■ Prompt
Rewrite the stretch of the material from the line containing "Given: Click the" through the line containing "Looking at the", swapping "dialog" for "panel" and leaving everything else unchanged.

■ The records
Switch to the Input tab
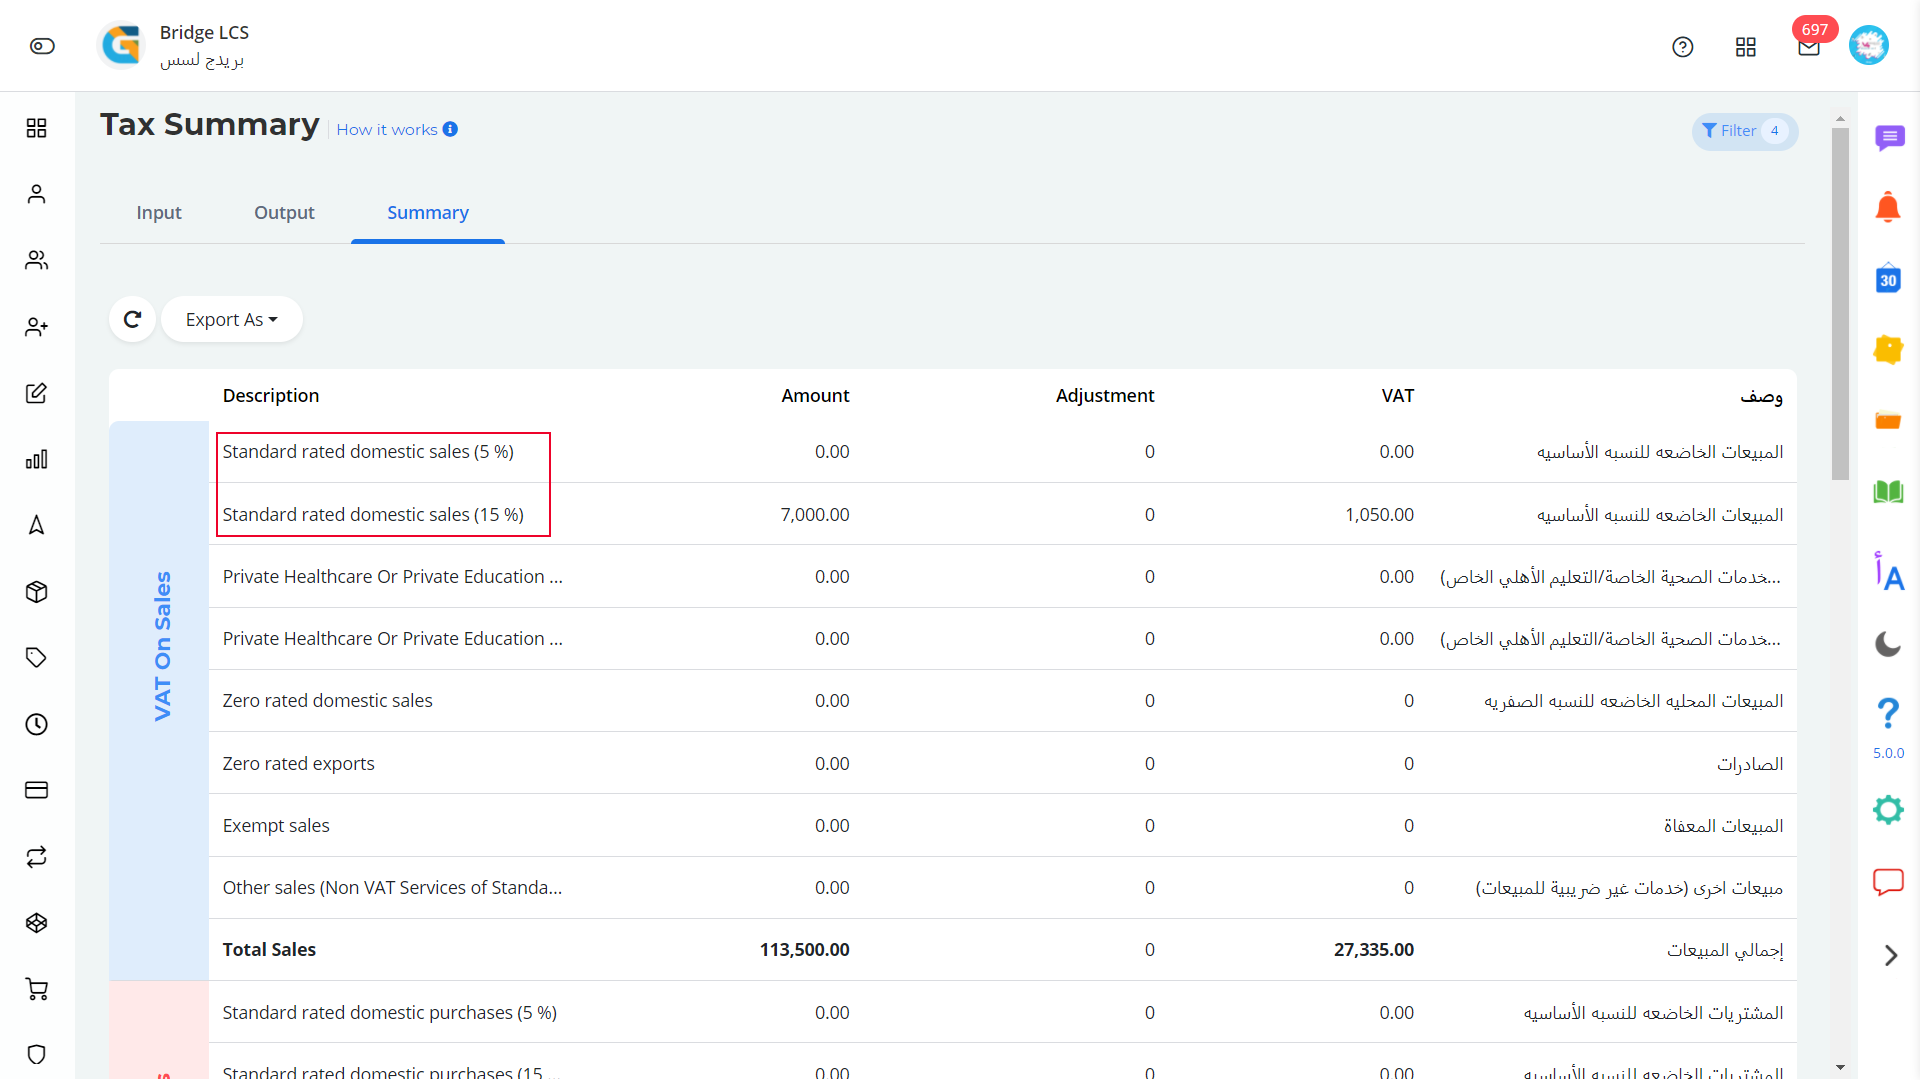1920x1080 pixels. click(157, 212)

--

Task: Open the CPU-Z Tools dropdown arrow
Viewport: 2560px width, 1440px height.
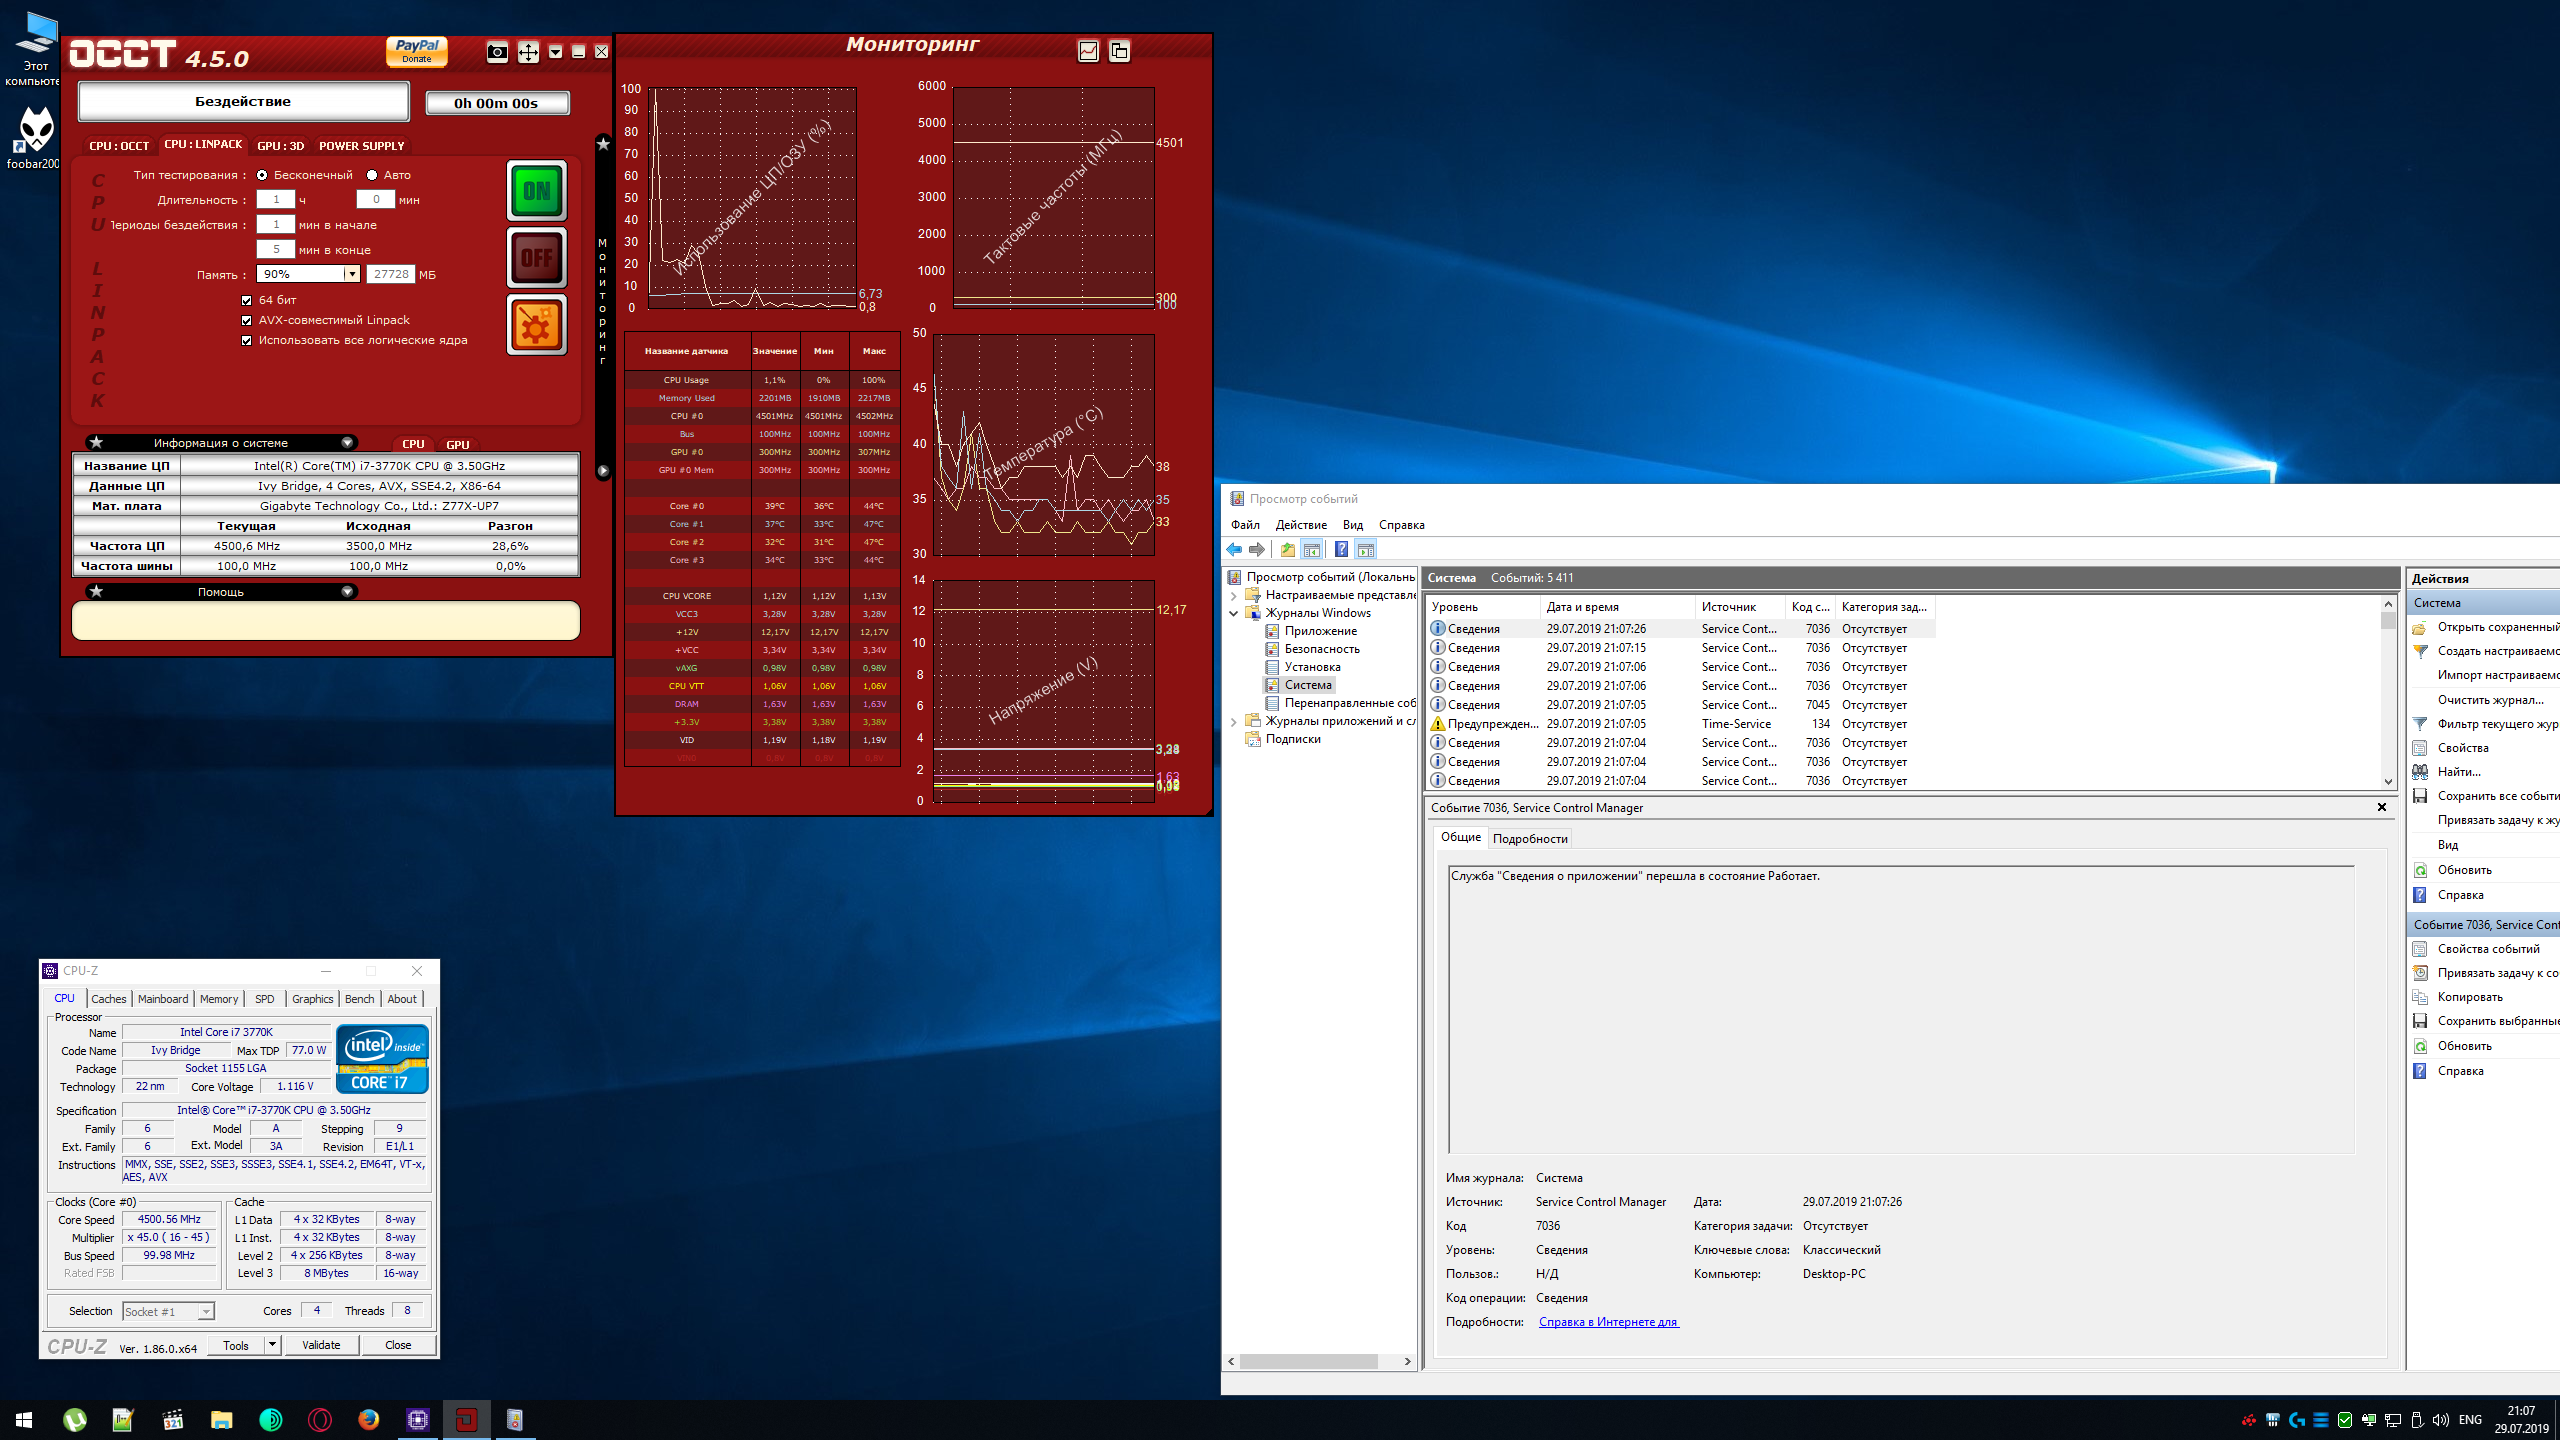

---

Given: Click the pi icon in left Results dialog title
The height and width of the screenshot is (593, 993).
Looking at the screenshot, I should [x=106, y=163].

■ Answer
Given: Click the pi icon in left Results panel title
The height and width of the screenshot is (593, 993).
Looking at the screenshot, I should [x=106, y=163].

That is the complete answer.